This week, Read, Write, Poem prompted weather… and also characters. I haven’t often written from another point of view in poetry, and I remembered friends telling me about a Midsummer Night’s Dream they saw years back at the Folger’s Library, and big, brassy Helena who knew how to laugh at herself. And she started talking. Don’t know whether she’s finished yet.
Helena
I know what I want.
Don’t you know the strength of that?
All their minds blowing around me
like aspen leaves in yellow storm light,
and the air heavy with mischief,
and only I come straight
through the wood.
I sleep in the fern beside the path
and wake and come on.
If you know your longings —
and what would you give to know?
— would you not walk barefoot
over wet pine needles
to meet them? The clouds build.
The woods breathe, waiting for the rush.
Rumble in my throat, static lightening
in my hair — give me the shock
of closing space. Say it with me:
I want you.
February 25, 2008 at 7:26 pm
I’m always a sucker for prosopopoeia. Here I particularly like “the air heavy with mischief” and “The clouds build./ The woods breathe…” And the poem as a whole has great energy, enacting what it describes.

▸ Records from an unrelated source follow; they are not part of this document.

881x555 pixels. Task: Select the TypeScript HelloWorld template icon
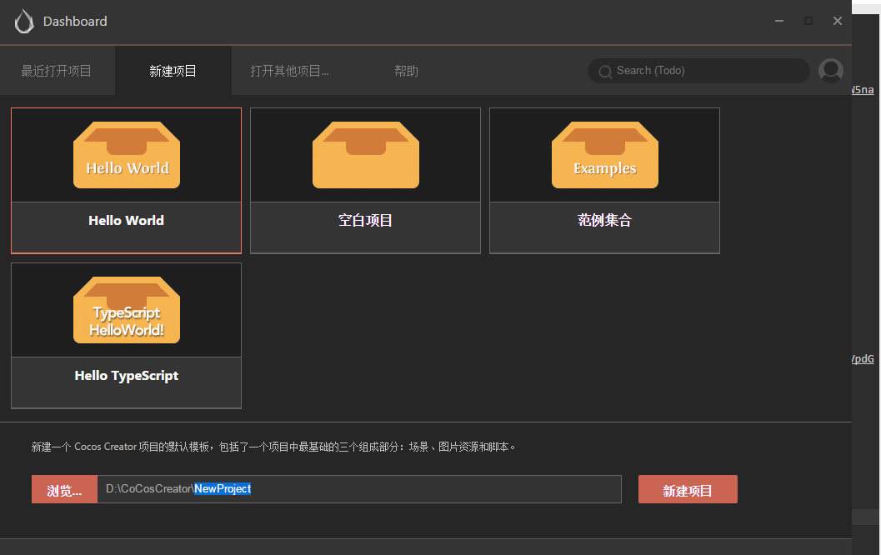(x=126, y=309)
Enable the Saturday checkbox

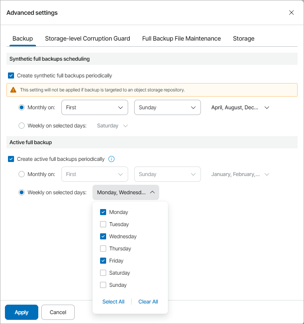coord(103,273)
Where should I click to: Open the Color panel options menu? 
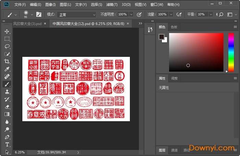[236, 26]
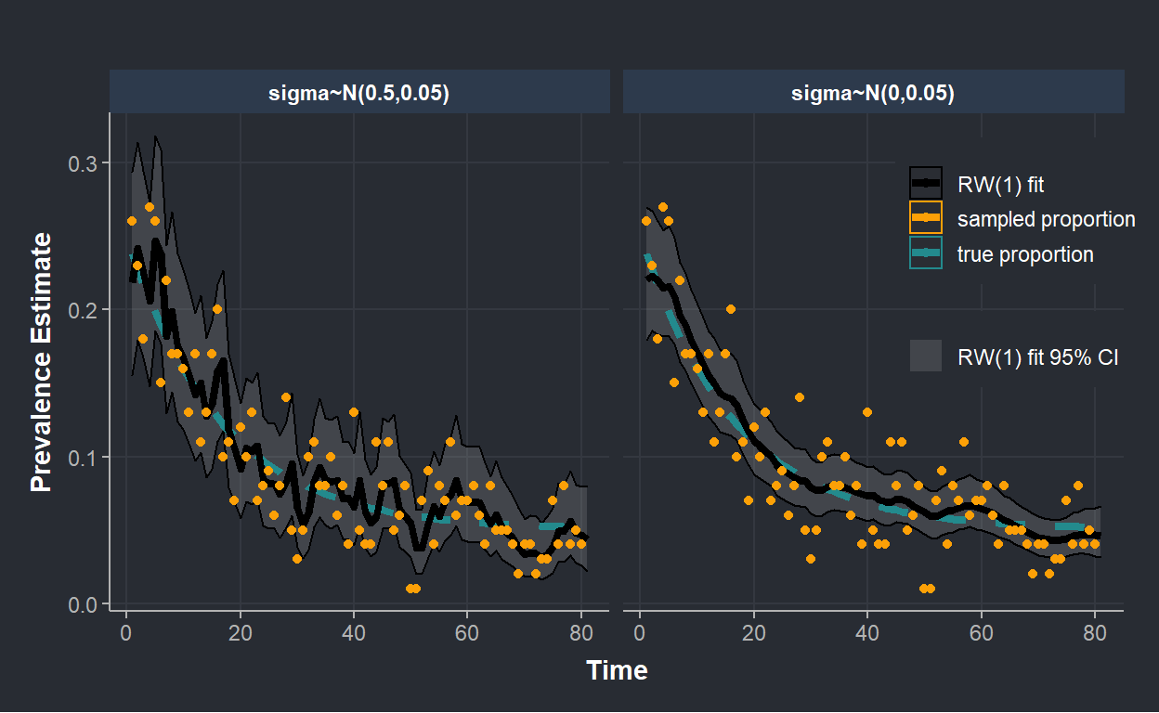The height and width of the screenshot is (713, 1159).
Task: Click the 'true proportion' legend text
Action: coord(1025,254)
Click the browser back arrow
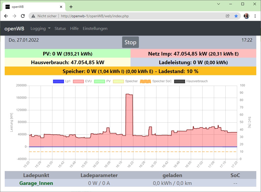 tap(6, 16)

(Did you really mean “lightening”?)
February 25, 2008 at 8:06 pm
All their minds blowing around me
like aspen leaves in yellow storm light,
and the air heavy with mischief,
Shakespeare would drfinitely have approved of these lines! The whole poem is great!
February 25, 2008 at 8:54 pm
Delicious!
February 26, 2008 at 1:35 am
how forthright and daring.. this was very clean.. and i love the idea of searching oneself for what we would be willing to do to attain our hearts desire…..
February 26, 2008 at 8:53 am
Wonderful imagery here and good use of punctuation and line breaks
February 26, 2008 at 3:44 pm
Great symbolism. Thoroughly enjoyed it.
February 27, 2008 at 5:31 am
Great symbolism, beautiful imagery. It really made my day!